By Jennifer Bardsley Herald Columnist
Modern moms really have to decide one way or the other about Barbie.
Is Barbie offensive to feminism or is she an innocuous toy?
If you don’t have a policy in place then you could be one Christmas away from accidentally vacuuming up really tiny shoes. Thanks a lot, Santa.
I wish I could give you what my own decision about Barbie will be, but I’m still hopelessly lost in confusion. That’s ironic, because one of my biggest beefs with Barbie is how confusing she is.

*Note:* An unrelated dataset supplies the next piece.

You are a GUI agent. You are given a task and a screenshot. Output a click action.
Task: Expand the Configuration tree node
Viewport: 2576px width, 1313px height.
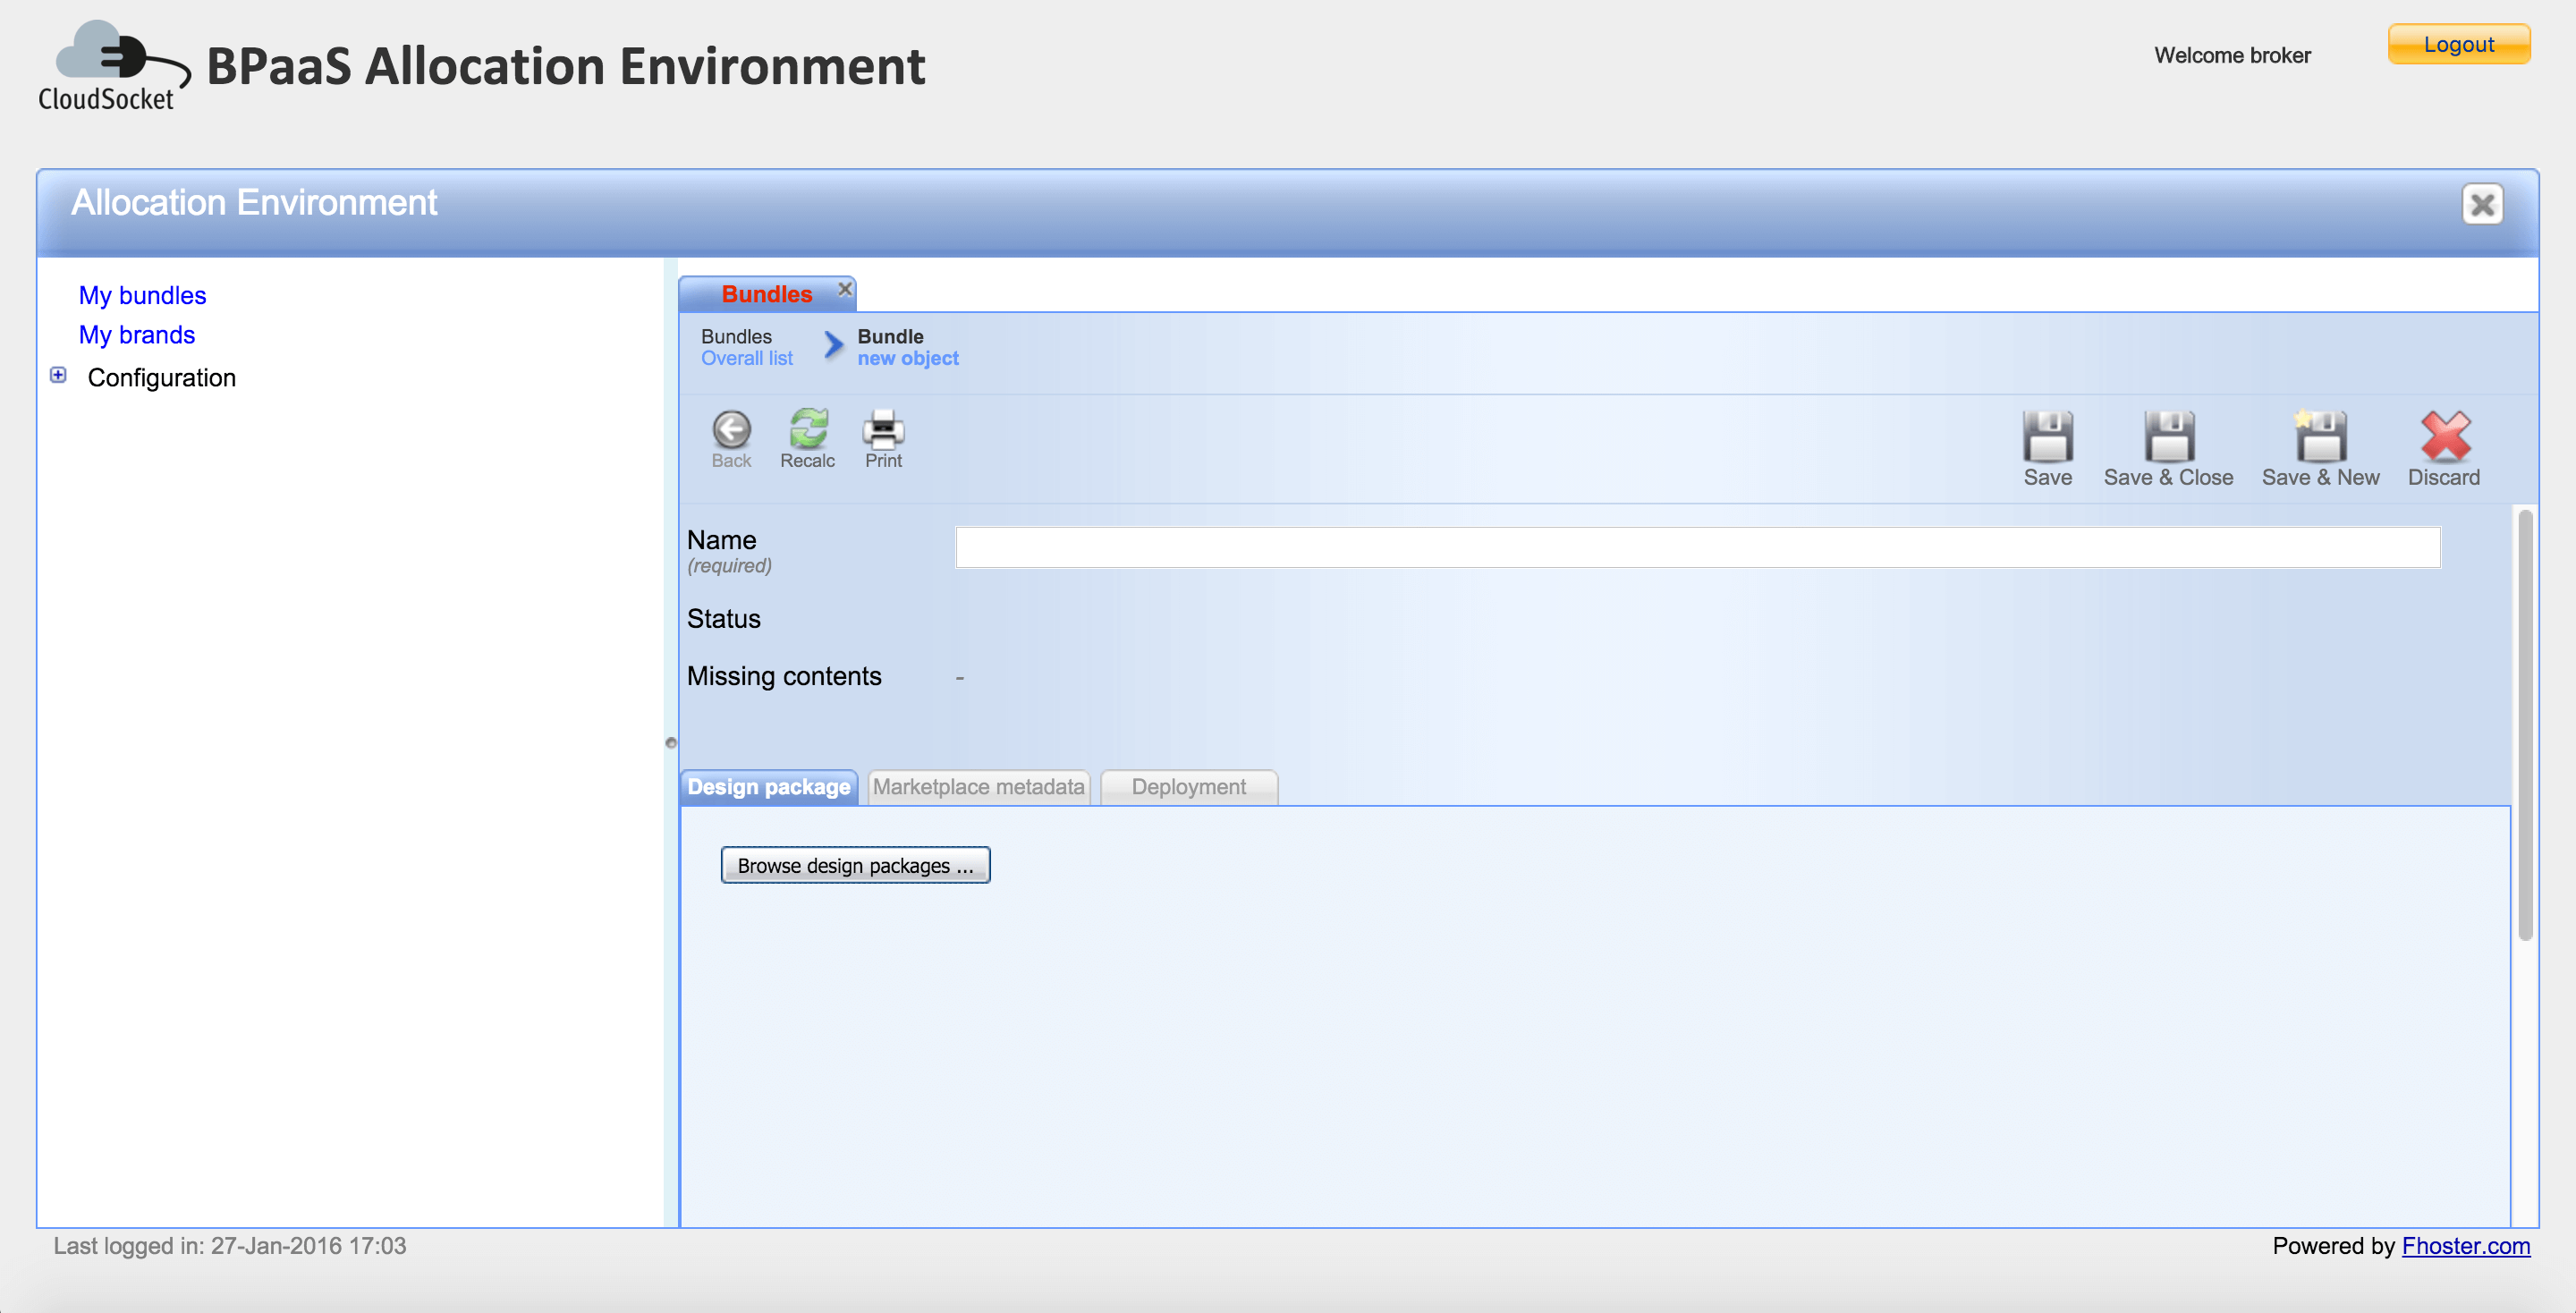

I don’t know why a $15 Barbie is objectionable to me, but a $100 American Girl doll made in China is A-OK. Maybe it’s because of the years I spent as a little girl playing with my Day to Night Barbie, only to grow up and realize that real women don’t wear fuchsia suits and pink spectator pumps to the office, even in the 1980s.
But really, of course, it’s because of that other issue about Barbie. When my son wanted to know what the big deal was, and why I didn’t buy more Barbie dolls for his sister, I only told him part of the truth. The last thing my 7-year-old wants to talk about is bra size.
“What’s the ‘big’ deal about Barbie?” I said to my son. “Well, I don’t like Barbie because she sends a message to young girls that being beautiful means having super-blonde hair.”
Because of course, Barbie’s hair color is her most prominent characteristic. Obviously.
But if I were to talk about measurements, I would mention that in real life Barbie would be 5-foot, 9-inches tall, weigh 110 pounds and have a bra size of 39FF. In real life, Barbie would be freaky.
When my sister was little, she preferred playing with her Barbie doll fully disrobed, and with Barbie’s head turned around backward. As the older, wiser one, I thought my little sister was crazy.
But then I saw my own daughter play with Barbie this way, and I had an epiphany. The naked, exorcist version of Barbie has a more realistic waist to bust ratio.
My sister wasn’t weird, she was a genius! Turn Barbie’s head around and she makes more sense.
To borrow a word from my second-grader, maybe I just need to “chillax” about the whole thing. I know lots of women who played with Barbie growing up, and they all turned out just fine. I’m one of them. Of course, I’ve always had this nagging feeling that my hair should be blonder. … I know that there’s something wrong with my feet too, because why else would high heels be so uncomfortable?
Right now we are choosing to bring only one Barbie doll into our home, but we are still having a lot of fun playing with a whole collection at Grammy’s house.
Besides, if we got rid of Barbie altogether there would be all sorts of other problematic toys to fill the void. Like the Cinderella figure in a strapless bathing suit that is floating around the playroom.
When I pointed out that one in passing, a friend of mine quickly shot back: “Don’t dirty up Disney for me. I grew up on that stuff.”